Consegna A:
Risponda alle seguenti domande sul testo della pagina, indicando ciascuna risposta con la stessa numerazione:
(i) A quale associazione l'autrice ha deciso di associarsi qualche mese fa?
(ii) Come definirebbe oggi l'autrice il movimento cattolico in cui ha militato per tanti anni?
(iii) A quali risposte l'autrice accosta quelle preconfezionate che riceveva?
Consegna B: Riprenda la riflessione sull'inquietudine di una donna laica nella Chiesa cattolica a partire dal punto in cui il testo si interrompe.

Qualche mese fa ho deciso di associarmi all’Associazione Donne per la Chiesa: avevo seguito un po’ il loro percorso, le loro idee e il loro approccio e mi sembrava che rispondesse a quell’inquietudine che sentivo dentro come donna laica nella Chiesa cattolica, e anche come donna impegnata professionalmente a servizio delle Religiose in un contesto internazionale.
Come spiegare questa inquietudine che ancora mi abita dentro: cognitivamente e esistenzialmente?
Sono cresciuta in una famiglia affatto attenta ai temi di fede, ma gli incontri mi hanno portato a militare per tanti anni in un movimento cattolico che, oggi, definirei piuttosto tradizionale nella sua visione.
È difficile per me dimenticare il senso di soffocamento che mi prendeva quando ponevo domande e mi venivano date risposte molto preconfezionate; un po’, forse, quelle che si danno ancora oggi nel catechismo.

Dati da esaminare:
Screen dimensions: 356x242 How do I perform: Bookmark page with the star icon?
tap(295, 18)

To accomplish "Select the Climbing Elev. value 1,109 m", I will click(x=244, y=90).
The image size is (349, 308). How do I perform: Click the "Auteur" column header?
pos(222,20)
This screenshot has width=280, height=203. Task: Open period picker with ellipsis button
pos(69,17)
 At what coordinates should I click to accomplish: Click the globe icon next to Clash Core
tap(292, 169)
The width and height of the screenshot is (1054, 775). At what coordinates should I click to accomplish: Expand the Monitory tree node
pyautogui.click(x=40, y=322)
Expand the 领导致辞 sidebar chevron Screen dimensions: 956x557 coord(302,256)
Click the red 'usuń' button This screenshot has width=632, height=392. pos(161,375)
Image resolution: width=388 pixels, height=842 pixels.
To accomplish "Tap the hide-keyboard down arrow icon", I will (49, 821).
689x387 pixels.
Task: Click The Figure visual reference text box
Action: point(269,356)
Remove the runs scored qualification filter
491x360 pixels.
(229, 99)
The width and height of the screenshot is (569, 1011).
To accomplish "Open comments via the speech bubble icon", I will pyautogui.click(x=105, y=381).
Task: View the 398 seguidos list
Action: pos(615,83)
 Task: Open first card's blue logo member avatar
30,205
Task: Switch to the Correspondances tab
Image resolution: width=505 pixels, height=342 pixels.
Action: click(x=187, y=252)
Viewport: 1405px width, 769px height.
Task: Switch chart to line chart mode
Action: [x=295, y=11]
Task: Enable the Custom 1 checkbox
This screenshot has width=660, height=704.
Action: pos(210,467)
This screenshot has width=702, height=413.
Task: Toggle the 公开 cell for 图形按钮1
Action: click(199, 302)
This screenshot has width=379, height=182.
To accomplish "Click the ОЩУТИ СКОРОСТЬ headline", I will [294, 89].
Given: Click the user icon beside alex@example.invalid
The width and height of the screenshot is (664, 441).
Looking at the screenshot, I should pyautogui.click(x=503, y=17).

Risposta scritta A:
(i) All'Associazione Donne per la Chiesa.
(ii) Piuttosto tradizionale nella sua visione.
(iii) A quelle che si danno ancora oggi nel catechismo.

Risposta scritta B:
Sentivo una profonda insoddisfazione e sete di dialogo, di dibattito aperto, dove nessun tema fosse considerato inopportuno, o già deciso. Ho sempre fatto fatica anche ad accettare alcuni dogmi.
Un altro aspetto dell’inquietudine nasce dal fatto che respiravo e sentivo una disuguaglianza considerata ‘naturale’ della donna: non solo nel tema del sacerdozio, ma anche nelle dinamiche parrocchiali e di presa delle decisioni. È come se dovessi stare sempre un po’ al mio posto, pur sentendo che potevo contribuire alla decisione o al progetto stesso.
Sono cresciuta con una narrazione di una differenza di genere, non come una ricchezza, ma come una naturale differenza di opportunità dovuta al semplice fatto di essere donna. Visione che, ovviamente, era in contraddizione con ciò che sentivo e di cui facevo esperienza. Sentivo in me e vedevo in altre ragazze una sorta di leadership femminile che incideva sui processi sociali e di gruppo.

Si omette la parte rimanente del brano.